Socio-Technical Distillation -- From Micro-Level Responsibilities to Macro-Level Architecture Views

Abstract

The development of large software systems requires thousands of individuals to collaborate. This necessitates a logical decomposition of the system into smaller, manageable pieces, augmented by clearly defined ways of appraising and admitting modifications to the code base. While software architectures and integration processes are established means, neither can be automatically inferred from fundamental technical artefacts, such as source code. Rather, they require a-priori human involvement, judgement, and abstraction. Yet commonly, maintaining the formal description of architectures and process specifications is not a primary concern.

I show that often, open-source projects already contain well-tended micro-level information on code responsibility, and therefore the required human knowledge. In this work, I automatically derive macro-level views of software architectures, enriched with semantically understandable component identifiers without direct human involvement. In this work, I show how to visually track the temporal evolution of the derived macro-level architectural views.

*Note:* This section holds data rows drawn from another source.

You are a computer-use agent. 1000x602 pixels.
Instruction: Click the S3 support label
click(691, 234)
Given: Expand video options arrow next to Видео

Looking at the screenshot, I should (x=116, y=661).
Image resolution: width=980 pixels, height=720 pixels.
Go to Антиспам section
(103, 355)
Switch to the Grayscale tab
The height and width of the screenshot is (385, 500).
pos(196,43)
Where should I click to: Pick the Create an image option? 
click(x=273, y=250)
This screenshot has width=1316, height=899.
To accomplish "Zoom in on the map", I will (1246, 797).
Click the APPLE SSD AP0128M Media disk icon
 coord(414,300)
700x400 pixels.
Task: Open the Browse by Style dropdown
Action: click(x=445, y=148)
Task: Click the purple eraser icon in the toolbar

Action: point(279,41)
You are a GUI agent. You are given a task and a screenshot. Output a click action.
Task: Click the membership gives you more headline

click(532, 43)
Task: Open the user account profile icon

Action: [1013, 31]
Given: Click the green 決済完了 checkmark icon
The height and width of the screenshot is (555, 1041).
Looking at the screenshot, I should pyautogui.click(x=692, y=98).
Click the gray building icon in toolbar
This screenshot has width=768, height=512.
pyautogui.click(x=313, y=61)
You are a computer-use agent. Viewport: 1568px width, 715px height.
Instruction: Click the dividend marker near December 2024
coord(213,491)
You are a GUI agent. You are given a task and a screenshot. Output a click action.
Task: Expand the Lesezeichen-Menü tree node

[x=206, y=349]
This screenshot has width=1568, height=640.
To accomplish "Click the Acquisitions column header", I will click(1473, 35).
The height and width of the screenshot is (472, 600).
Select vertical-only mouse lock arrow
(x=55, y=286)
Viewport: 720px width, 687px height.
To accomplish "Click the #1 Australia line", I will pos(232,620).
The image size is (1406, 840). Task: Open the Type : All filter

I argue that my results form a basis for quantitatively judging quality properties of projects. This is exemplified by applying my methodology to a specific use case, where I assess component viability for safety-critical software and other semi-formal certifications.

Finally, I evaluate my methodology using a carefully crafted mixed-method approach, comprising statistical modelling and analysis, expert-based assessment of results, and targeted interviews with key developers.